The Independent Agency Regulatory Analysis Act, as Critiqued by Co-Sponsor Susan Collins and Me

Rena Steinzor

Aug. 1, 2012

Talk about trying to fix the wrong problem: Senators Mark Warner, Rob Portman, and Susan Collins have introduced a bill today that seeks to move the rulemaking process further away from agency experts and transparency and more toward hidden corners of the White House, where well-heeled industries can buy access and push political operatives to block rules.

The bill at hand is the Independent Agency Regulatory Analysis Act. In a press release and accompanying fact sheet today, the senatorial trio – one conservative Democrat, one potential Republican VP nominee, and a once-moderate Republican who has changed her stripes – boast how the bill seeks to bring the “independent agencies” under the purview of the White House.  Those agencies include the Securities and Exchange Commission (SEC) and the new Consumer Financial Protection Bureau, both of which have great potential to exasperate the big bankers and security brokers who bankroll elections at both ends of Pennsylvania Avenue.

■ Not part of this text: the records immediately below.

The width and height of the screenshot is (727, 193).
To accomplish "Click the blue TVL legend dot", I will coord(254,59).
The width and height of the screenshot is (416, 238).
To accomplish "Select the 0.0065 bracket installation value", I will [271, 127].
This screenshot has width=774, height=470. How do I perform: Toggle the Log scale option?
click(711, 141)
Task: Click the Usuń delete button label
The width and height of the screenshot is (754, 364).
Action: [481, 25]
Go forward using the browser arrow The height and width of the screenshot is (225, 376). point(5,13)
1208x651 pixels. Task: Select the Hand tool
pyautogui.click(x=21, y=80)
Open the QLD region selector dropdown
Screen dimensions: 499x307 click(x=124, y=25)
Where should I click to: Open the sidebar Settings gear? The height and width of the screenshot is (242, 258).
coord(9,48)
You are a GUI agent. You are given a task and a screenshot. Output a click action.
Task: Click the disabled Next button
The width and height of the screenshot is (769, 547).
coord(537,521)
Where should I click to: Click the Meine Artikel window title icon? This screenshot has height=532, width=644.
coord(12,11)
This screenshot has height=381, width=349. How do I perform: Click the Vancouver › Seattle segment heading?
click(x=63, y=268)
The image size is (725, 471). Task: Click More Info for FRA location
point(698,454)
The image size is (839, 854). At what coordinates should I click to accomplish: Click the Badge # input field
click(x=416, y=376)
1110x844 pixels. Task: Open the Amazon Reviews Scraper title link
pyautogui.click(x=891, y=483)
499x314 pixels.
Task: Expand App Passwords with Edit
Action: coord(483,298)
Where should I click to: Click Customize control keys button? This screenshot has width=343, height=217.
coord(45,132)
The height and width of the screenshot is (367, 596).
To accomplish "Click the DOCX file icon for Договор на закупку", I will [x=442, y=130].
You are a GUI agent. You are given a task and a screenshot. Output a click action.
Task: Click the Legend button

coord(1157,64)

Congress created independent agencies exactly so that they’d have some room to resist presidential political meddling. Subjecting these agencies to Executive Order requirements – especially oversight by the Office of Information and Regulatory Affairs (OIRA), which is without question the most potent conduit for presidential influence over new rules – defeats the whole point of making the agencies independent at the outset. Congress wanted these agencies to be able to use their unique expertise on policy matters to develop the best solutions to the social problems that Congress created them to address.

The Senators actually tout the bill as bringing accountability and transparency, but it would bring more of the opposite. The part of rulemaking that is least transparent, and most susceptible to industry domination, is OIRA review – exactly the part that the Senators wish to extend today.  (for more on OIRA, see: Behind Closed Doors at the White House: How Politics Trumps Protection of Public Health, Worker Safety and the Environment).

But you don’t have to take my word on the need for independent agencies to be independent. On May 12, 2009, at the confirmation hearing for OIRA Administrator Cass Sunstein, Susan Collins herself made an articulate argument against bringing independent agency rulemaking under the White House’s purview. Here’s what the Senator had to say (at 57:53):

“Let me turn to another issue that concerns me. You have recommended that the process of regulatory review that OIRA undertakes should be broadened to include independent agencies, such as the Federal Trade Commission, the Federal Communications Commission, the Consumer Product Safety Commission. That recommendation concerns me greatly, because the whole reason that Congress creates independent regulatory agencies is to insulate them from administration policies, whether it’s a Democratic or Republican administration. Congress has deemed that this particular area needs to be protected from the changing agendas of different administrations.  If you bring these independent agencies within the regulatory purview of OIRA, you defeat the whole purpose of having them be independent agencies. You’re treating them as if they’re members of the governor’s cabinet. So, why do you advocate expanding OIRA’s reach to independent agencies?”

It’s a good question for the three Senators today.